== Dataset records

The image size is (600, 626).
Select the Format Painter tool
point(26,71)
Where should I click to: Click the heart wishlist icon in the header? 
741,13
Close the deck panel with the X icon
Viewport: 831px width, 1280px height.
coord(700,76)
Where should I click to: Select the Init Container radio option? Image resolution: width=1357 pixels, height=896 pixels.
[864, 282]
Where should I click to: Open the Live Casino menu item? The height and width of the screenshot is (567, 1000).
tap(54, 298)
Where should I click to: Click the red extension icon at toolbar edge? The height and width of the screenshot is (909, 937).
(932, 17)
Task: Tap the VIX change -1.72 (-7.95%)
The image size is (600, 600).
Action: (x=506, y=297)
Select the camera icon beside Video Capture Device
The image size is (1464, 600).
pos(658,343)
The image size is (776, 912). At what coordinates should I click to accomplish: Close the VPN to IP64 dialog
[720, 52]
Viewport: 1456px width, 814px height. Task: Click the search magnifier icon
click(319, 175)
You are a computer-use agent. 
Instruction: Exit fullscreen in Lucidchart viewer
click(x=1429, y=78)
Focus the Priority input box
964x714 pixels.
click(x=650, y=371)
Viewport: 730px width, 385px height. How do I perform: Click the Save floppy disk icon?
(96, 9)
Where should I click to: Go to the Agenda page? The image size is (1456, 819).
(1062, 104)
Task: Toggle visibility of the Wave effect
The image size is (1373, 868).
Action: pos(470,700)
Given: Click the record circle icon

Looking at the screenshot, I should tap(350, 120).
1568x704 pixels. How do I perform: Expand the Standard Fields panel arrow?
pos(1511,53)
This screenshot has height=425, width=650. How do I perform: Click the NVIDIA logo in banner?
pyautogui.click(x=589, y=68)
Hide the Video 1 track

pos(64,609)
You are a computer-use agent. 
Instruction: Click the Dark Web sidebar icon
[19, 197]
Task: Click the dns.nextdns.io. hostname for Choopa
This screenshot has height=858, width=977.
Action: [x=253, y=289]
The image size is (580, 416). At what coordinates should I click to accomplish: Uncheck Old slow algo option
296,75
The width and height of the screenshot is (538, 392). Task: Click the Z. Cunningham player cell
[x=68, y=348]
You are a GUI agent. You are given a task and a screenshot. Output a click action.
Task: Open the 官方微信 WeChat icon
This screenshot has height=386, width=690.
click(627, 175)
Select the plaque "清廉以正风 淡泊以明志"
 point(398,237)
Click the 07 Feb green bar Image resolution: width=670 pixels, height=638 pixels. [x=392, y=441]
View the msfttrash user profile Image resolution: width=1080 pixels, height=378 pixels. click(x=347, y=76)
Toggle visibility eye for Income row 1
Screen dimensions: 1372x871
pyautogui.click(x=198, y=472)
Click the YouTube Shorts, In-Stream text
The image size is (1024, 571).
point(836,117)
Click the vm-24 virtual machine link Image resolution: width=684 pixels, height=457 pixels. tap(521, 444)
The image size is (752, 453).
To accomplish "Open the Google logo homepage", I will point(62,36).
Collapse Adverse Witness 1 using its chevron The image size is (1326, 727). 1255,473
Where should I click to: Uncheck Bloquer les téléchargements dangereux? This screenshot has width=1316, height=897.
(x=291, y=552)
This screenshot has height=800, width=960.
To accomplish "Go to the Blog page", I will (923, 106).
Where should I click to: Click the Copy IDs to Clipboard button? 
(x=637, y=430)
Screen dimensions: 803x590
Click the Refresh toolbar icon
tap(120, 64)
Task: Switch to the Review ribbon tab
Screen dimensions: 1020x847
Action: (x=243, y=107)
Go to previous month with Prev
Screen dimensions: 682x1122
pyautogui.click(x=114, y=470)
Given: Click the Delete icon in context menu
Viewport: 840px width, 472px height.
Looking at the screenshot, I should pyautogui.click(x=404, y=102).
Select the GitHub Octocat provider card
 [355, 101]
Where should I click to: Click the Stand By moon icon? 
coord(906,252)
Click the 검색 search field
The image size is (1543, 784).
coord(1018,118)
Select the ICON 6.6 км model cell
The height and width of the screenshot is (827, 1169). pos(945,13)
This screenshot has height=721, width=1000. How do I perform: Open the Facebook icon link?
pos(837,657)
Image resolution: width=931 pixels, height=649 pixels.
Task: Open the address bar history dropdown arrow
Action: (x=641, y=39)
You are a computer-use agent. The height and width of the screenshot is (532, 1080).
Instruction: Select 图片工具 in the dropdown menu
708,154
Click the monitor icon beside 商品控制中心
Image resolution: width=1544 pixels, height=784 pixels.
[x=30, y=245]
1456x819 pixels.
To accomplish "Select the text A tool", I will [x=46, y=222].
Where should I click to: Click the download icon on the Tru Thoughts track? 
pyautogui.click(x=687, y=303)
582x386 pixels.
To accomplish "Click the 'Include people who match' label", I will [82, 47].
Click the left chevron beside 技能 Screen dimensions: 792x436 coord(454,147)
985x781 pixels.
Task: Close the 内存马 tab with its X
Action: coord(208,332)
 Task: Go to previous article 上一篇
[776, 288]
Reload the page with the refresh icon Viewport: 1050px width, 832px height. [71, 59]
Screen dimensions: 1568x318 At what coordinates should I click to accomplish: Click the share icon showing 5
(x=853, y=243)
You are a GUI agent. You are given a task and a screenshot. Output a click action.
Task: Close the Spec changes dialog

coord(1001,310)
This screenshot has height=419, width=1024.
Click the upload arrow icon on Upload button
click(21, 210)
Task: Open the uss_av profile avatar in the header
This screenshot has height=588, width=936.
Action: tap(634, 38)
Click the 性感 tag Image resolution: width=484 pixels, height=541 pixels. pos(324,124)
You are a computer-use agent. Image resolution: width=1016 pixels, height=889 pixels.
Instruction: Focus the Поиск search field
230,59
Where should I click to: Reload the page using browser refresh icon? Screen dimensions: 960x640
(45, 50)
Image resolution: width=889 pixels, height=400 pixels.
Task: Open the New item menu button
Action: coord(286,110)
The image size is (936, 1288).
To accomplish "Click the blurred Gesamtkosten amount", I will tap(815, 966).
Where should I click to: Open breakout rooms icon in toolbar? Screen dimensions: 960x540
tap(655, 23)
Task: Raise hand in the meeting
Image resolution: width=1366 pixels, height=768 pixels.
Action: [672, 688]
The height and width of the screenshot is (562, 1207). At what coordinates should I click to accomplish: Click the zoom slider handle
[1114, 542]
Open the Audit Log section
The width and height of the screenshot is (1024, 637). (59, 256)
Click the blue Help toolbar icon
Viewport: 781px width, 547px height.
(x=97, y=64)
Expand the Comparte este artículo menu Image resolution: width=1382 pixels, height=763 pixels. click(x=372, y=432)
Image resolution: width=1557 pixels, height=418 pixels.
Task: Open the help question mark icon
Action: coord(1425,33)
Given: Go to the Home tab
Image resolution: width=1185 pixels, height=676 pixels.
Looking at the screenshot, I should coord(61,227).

====

Description of the task: Filter the records above down to every line containing the word "Toggle", matching case exactly.

Right answer:
Task: Toggle visibility of the Wave effect
Toggle visibility eye for Income row 1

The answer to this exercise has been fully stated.